→ Task requirements: Count the lines in the rows below that contain the string "icon". Give only the number.

→ Records shown:
* start *
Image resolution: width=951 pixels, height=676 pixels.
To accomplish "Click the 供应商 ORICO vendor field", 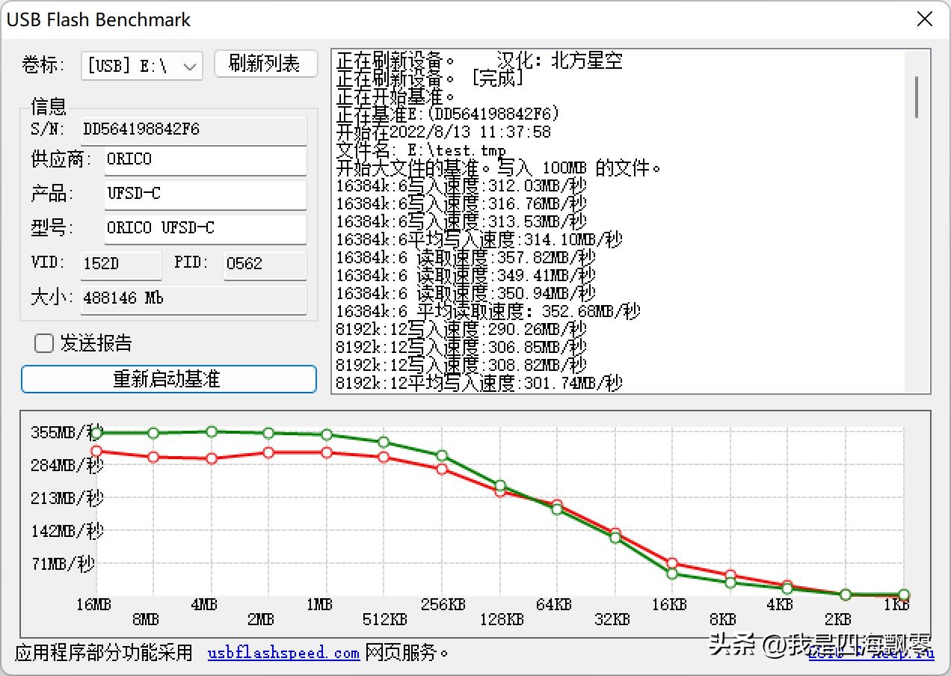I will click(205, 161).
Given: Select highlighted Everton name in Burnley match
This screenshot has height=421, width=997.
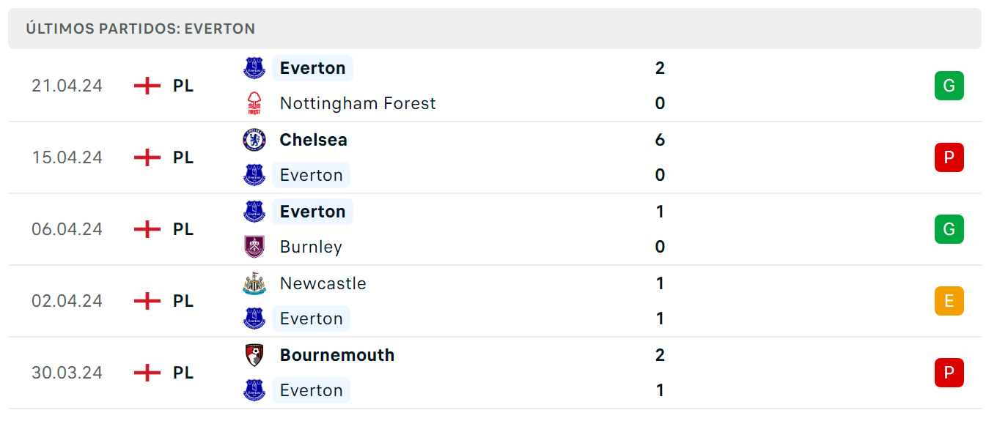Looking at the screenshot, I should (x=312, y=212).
* end *
* start *
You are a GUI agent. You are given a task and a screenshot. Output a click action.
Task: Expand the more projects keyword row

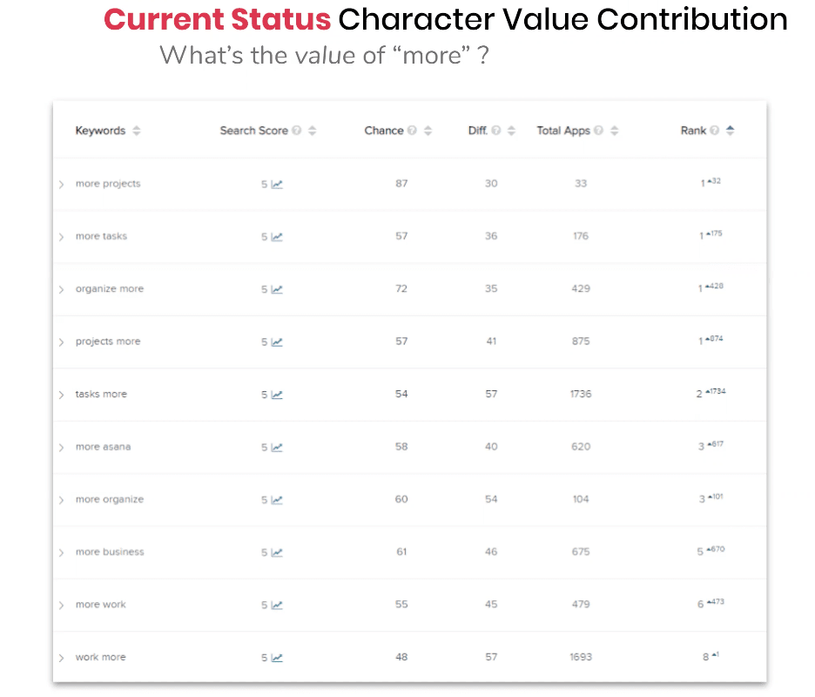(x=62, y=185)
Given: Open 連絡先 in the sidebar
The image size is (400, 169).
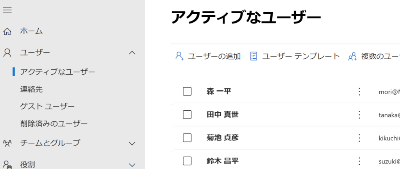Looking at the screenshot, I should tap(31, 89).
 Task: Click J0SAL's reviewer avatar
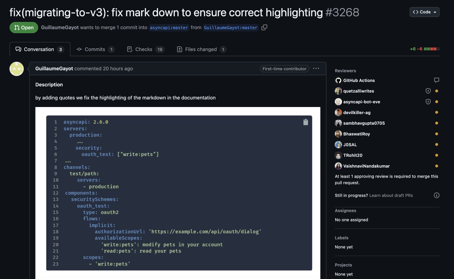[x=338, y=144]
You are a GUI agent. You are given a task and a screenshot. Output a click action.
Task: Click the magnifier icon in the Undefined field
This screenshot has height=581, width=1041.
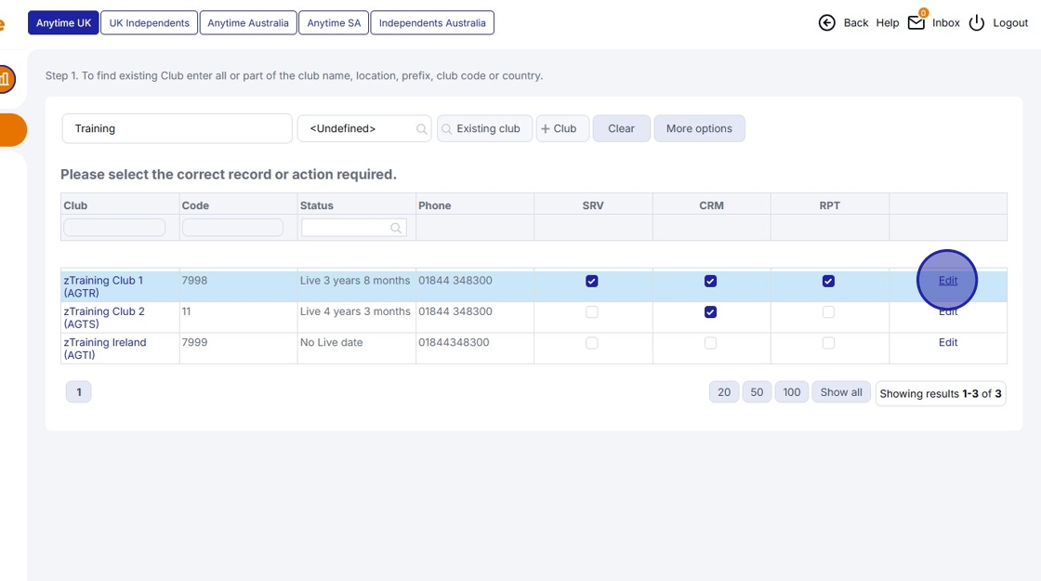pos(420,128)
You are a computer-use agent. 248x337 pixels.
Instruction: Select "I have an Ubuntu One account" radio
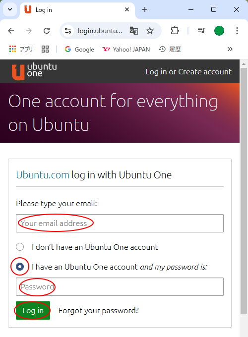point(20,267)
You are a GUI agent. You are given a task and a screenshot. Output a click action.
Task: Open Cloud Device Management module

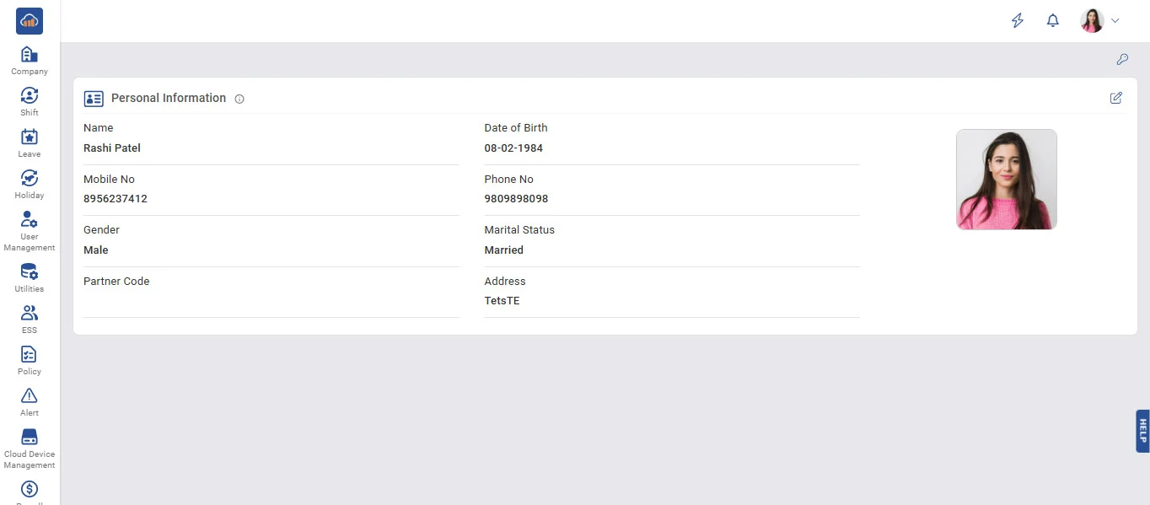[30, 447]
* end *
* start *
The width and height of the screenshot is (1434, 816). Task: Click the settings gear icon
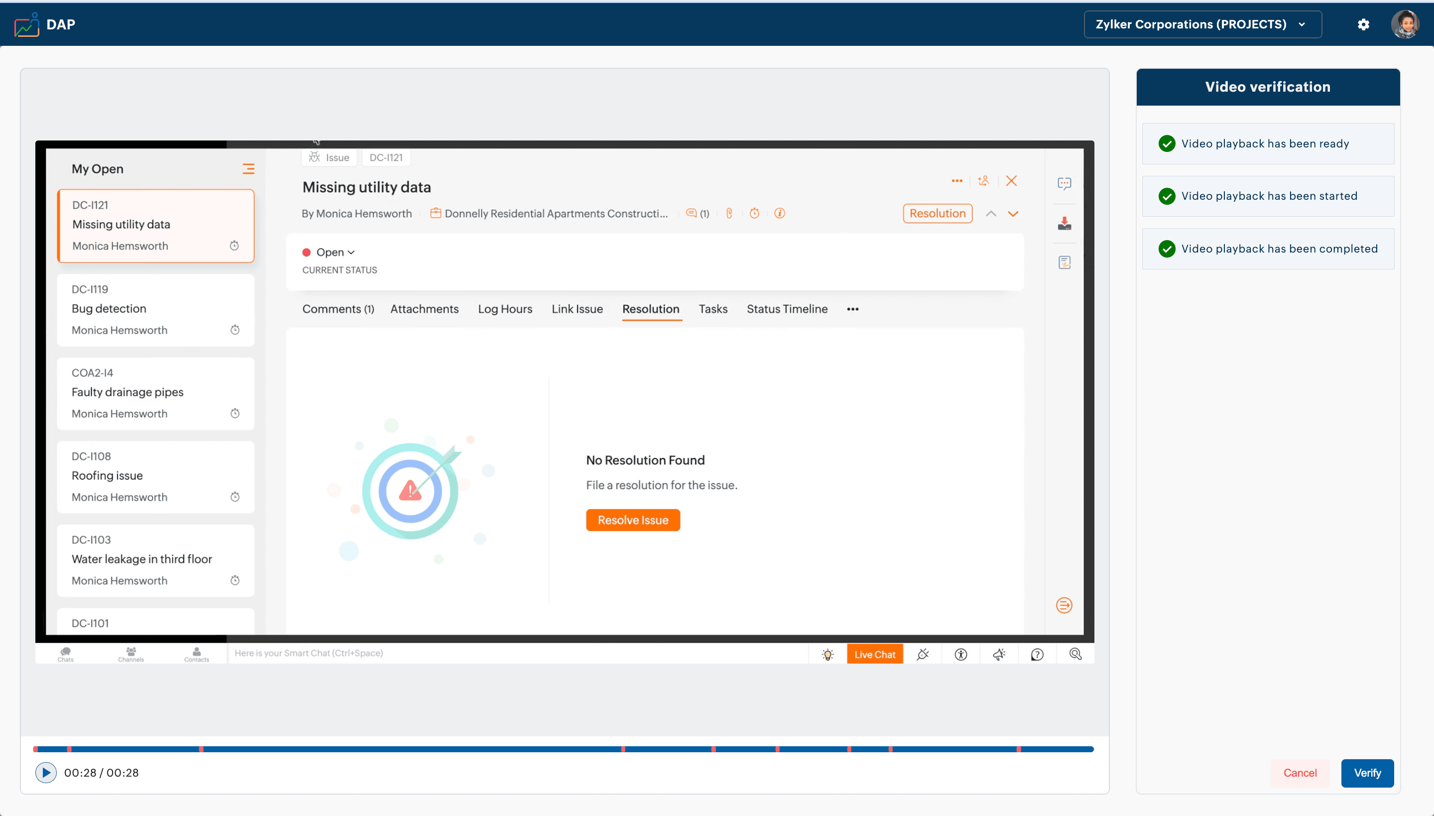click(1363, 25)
* end *
→ Full response: 2